The Sony KDL-EX700 is the second edge-lit LED-based LCD we've tested from Sony this year. If you read the KDL-NX800's review, you will notice more similarities than differences between the two. The price disparity--of $400 between the two series' 46-inch models--gets you improved styling, Wi-Fi networking, and a couple of other minor niceties on the NX800; however, for some reason you lose the innovative "presence sensor." That feature turns the EX700's picture off automatically when you leave the room, and it can really lower power use if you're prone to leaving the TV on. Even without the sensor, the EX700 sips as little power as any TV we've tested--although we expect other LED models we review this year to post similar results.
Careful comparison shoppers might be surprised to learn the two Sonys have nearly the same picture quality. The major performance-related difference is that the EX700 has a matte screen, while the monolithic exterior of the NX800 apparently calls for gloss-- in a bright room, we preferred the matte finish. The EX700's picture won't wow anyone looking for a home theater centerpiece, but the TV earns the practicality nod over its more-expensive brother for buyers who still want Internet video and superb energy efficiency.
We also liked the EX700's remote control, albeit not quite as much as the NX800's slicker clicker.

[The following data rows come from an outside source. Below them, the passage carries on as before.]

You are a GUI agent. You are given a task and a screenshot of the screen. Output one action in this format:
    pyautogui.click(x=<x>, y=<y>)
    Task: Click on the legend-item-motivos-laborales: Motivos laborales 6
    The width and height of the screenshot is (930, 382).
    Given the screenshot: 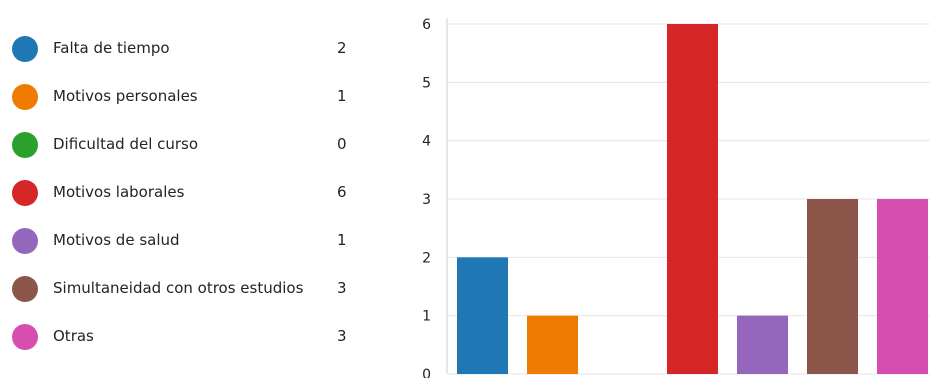 What is the action you would take?
    pyautogui.click(x=185, y=190)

The EX700's remote loses the nice, flush plastic keys that the NX800 has in favor of the standard raised rubber variety; it also losing the backlighting feature, and you can't command other gear with it via infrared. However, the remotes excellent button arrangement and nice concave shape stay intact, as does that weird power button on the back of the remote and the stealthy sliding battery compartment (yes, we just praised a battery compartment).
The two 2010 Sony edge-lit LED-based LCDs we've tested, the EX700 and the NX800, deliver very similar picture quality. Both are characterized by average-for-an-LCD black level performance and solid color accuracy, with the exception of dark areas being tinged bluish--more so on the EX700 than on the HX800. The differences, namely the EX700's superior uniformity and bright room performance, and the NX800's better shadow detail and motion resolution result, aren't enough to cause any difference in the rating for this category; both scored a 6.